DO THIS: Can you reproduce, character for character, the part of the items that begins with the line containing "How do I perform: Click the Inheritance" and ends with the line containing "[x=53, y=138]", including both of those lines?

Start of INPUT FOR THIS TASK

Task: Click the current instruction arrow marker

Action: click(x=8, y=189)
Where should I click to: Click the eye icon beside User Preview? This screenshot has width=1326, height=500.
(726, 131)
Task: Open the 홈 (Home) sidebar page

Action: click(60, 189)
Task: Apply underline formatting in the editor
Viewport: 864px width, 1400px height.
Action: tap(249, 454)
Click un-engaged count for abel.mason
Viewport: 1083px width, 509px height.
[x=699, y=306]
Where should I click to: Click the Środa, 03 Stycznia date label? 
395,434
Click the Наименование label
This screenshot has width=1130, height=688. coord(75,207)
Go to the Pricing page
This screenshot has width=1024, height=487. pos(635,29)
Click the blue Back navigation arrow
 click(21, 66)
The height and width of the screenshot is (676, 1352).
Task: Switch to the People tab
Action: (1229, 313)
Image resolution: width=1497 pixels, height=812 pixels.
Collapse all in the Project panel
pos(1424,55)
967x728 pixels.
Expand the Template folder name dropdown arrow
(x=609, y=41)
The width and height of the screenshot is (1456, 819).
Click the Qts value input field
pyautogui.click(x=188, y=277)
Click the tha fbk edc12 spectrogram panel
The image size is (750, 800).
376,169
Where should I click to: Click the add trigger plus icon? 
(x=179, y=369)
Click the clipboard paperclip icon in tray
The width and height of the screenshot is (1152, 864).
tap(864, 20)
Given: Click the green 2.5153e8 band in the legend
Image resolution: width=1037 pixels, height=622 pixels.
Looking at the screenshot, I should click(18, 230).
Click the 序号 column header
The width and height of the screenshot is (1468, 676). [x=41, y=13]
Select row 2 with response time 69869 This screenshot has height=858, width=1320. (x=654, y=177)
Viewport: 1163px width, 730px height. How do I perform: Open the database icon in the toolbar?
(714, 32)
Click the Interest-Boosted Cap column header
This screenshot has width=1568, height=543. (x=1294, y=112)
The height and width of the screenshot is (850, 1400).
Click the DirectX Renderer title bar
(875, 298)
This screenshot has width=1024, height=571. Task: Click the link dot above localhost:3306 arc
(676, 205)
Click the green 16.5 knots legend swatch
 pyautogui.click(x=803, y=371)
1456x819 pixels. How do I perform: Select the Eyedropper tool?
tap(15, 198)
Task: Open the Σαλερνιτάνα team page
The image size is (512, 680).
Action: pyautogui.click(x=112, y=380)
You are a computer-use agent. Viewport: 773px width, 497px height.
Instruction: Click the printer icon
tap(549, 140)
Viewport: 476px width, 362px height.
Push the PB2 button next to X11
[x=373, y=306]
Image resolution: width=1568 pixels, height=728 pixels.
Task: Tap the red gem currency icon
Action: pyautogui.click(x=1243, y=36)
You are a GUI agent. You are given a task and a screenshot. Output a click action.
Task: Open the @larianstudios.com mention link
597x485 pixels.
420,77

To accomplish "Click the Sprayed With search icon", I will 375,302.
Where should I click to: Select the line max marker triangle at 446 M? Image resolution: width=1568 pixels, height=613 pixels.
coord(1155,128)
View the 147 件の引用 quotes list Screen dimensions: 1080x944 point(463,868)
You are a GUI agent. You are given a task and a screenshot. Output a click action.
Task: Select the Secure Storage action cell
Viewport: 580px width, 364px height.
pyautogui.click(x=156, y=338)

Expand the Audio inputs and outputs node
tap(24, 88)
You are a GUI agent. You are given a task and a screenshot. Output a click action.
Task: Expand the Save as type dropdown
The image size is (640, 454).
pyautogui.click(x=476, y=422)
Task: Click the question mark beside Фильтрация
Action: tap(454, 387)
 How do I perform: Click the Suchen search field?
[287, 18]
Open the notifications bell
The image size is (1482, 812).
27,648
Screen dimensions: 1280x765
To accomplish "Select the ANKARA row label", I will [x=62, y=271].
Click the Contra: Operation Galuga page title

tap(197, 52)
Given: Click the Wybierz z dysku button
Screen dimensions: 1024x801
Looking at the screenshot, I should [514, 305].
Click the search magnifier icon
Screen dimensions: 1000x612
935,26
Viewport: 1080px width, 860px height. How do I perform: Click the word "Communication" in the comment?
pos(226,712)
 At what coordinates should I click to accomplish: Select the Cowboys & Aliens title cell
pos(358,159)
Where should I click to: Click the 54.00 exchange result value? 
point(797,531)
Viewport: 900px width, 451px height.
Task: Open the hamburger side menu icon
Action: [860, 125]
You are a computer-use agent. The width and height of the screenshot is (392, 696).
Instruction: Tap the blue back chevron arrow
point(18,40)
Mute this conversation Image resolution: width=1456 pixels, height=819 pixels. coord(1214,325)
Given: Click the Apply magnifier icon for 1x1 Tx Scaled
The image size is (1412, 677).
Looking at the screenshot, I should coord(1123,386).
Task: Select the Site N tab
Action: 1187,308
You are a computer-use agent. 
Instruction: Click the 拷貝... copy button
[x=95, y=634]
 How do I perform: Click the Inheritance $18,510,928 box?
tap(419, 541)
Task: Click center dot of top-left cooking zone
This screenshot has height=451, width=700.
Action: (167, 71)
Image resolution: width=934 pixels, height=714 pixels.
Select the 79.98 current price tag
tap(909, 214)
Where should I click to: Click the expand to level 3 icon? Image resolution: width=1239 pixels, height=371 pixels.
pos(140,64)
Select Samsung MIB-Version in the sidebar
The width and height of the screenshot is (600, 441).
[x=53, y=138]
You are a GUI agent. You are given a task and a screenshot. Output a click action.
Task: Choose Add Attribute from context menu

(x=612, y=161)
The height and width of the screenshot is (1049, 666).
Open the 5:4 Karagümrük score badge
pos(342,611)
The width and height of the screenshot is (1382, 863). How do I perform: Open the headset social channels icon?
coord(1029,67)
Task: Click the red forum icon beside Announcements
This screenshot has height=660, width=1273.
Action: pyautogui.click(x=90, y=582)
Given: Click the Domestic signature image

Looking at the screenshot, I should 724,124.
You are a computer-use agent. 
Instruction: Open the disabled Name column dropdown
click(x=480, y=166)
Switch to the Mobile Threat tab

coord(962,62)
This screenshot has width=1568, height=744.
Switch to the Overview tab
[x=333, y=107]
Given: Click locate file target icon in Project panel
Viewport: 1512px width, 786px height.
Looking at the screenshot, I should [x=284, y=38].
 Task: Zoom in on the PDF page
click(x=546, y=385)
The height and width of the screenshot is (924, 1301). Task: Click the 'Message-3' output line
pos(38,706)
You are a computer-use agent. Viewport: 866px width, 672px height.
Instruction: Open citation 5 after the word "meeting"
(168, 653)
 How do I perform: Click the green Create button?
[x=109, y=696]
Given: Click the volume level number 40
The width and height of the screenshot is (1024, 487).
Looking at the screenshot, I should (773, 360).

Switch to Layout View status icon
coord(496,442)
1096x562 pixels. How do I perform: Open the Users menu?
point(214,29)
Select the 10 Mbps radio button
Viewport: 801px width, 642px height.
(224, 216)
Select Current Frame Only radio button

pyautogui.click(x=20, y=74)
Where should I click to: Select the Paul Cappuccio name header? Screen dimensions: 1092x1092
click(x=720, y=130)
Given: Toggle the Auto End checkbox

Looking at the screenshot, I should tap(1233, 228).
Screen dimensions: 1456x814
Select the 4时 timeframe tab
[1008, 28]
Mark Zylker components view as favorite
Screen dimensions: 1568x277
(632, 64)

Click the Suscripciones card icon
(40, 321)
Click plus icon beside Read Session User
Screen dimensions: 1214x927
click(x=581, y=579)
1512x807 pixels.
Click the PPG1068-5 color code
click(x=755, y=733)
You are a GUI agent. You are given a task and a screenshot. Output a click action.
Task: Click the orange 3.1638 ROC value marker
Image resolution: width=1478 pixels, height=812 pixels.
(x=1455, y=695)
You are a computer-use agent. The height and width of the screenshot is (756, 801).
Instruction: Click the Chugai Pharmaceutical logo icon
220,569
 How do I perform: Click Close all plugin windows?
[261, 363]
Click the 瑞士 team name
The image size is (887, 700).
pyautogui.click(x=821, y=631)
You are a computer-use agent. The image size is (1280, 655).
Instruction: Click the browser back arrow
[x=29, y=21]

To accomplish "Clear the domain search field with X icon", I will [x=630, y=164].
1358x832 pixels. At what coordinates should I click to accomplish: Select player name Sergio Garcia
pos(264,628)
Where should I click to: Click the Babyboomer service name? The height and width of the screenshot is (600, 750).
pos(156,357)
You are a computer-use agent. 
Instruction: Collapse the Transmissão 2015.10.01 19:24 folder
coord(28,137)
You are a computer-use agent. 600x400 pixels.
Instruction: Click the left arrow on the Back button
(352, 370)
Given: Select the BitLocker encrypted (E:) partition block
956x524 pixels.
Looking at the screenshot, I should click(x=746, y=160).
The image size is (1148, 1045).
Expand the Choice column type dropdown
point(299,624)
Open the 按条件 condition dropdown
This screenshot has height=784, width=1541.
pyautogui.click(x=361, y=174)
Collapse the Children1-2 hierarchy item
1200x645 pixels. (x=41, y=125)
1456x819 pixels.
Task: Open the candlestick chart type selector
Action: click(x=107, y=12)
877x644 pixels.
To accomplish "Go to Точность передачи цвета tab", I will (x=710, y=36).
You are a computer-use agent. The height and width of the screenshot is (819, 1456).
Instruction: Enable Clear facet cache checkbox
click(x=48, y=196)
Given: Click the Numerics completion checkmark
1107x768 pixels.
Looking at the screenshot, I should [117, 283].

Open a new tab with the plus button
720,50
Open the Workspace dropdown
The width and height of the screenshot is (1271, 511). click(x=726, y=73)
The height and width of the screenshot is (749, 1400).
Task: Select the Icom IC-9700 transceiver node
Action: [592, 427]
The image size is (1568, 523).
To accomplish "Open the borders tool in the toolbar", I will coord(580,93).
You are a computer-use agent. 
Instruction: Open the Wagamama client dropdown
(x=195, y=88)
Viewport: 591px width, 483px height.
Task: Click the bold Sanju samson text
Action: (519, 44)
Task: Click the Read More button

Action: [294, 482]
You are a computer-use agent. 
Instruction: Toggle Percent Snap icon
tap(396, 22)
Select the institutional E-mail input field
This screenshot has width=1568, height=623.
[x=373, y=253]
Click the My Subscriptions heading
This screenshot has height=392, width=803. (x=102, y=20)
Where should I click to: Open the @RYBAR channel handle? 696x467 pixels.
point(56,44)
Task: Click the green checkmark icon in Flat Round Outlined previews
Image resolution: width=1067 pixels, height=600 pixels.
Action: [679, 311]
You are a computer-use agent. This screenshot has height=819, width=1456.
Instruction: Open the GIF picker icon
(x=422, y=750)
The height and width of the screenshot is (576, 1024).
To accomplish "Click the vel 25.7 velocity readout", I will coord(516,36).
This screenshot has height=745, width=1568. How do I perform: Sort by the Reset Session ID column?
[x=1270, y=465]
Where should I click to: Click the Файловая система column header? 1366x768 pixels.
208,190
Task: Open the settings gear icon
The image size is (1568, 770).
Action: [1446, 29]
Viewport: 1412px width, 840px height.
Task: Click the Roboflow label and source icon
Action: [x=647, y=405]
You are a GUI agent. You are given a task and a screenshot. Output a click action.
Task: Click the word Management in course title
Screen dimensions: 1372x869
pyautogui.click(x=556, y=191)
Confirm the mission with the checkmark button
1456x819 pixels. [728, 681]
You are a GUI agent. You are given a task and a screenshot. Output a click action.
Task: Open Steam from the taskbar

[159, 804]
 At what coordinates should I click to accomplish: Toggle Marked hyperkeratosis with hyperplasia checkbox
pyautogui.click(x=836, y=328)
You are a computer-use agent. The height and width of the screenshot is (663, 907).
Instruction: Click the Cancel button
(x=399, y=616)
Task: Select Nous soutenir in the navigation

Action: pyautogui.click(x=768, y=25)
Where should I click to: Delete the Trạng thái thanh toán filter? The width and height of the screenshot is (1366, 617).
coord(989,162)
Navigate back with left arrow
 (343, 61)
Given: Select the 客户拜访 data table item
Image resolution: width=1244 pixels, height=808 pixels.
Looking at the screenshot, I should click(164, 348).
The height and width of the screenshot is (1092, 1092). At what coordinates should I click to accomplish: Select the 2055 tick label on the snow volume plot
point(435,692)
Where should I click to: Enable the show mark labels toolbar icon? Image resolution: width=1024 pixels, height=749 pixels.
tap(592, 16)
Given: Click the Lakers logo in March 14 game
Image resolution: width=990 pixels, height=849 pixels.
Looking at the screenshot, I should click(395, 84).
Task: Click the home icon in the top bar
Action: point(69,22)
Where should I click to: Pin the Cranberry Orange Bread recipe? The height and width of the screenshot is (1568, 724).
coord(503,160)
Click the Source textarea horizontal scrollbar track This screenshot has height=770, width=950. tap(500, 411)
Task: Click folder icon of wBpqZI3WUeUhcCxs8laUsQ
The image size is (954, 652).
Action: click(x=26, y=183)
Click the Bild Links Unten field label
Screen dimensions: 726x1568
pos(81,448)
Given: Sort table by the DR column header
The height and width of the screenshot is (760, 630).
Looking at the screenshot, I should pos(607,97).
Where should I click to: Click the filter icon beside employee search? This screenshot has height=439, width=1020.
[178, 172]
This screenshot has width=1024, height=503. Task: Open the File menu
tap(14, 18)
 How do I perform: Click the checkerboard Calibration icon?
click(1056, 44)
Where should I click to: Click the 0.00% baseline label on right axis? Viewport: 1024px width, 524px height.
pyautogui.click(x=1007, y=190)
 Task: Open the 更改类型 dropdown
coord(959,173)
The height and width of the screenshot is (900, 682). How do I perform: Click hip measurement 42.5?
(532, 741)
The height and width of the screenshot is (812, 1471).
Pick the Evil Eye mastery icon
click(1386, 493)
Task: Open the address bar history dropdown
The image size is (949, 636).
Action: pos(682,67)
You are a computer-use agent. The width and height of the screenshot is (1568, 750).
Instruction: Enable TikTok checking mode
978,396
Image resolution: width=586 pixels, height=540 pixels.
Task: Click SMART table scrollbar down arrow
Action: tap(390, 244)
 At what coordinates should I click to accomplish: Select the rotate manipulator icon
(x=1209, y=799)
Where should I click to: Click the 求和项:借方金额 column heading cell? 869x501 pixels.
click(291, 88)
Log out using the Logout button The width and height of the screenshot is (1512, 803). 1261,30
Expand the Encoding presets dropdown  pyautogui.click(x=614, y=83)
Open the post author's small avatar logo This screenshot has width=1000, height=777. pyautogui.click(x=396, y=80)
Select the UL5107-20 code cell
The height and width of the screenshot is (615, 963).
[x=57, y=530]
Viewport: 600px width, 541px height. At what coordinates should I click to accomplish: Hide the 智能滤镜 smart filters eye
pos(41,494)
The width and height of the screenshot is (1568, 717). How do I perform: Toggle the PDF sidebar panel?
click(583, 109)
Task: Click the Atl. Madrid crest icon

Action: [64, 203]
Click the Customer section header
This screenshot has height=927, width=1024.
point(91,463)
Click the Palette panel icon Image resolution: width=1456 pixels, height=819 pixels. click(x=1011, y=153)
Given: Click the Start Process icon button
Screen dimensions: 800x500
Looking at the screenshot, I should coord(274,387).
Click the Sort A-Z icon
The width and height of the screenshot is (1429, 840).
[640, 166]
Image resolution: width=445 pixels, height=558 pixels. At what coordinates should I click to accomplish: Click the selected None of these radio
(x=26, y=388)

End of INPUT FOR THIS TASK

RESPONSE TO THIS EXERCISE:
 How do I perform: Click the Inheritance $18,510,928 box?
tap(419, 541)
Task: Click center dot of top-left cooking zone
This screenshot has height=451, width=700.
Action: (167, 71)
Image resolution: width=934 pixels, height=714 pixels.
Select the 79.98 current price tag
tap(909, 214)
Where should I click to: Click the expand to level 3 icon? Image resolution: width=1239 pixels, height=371 pixels.
pos(140,64)
Select Samsung MIB-Version in the sidebar
The width and height of the screenshot is (600, 441).
[x=53, y=138]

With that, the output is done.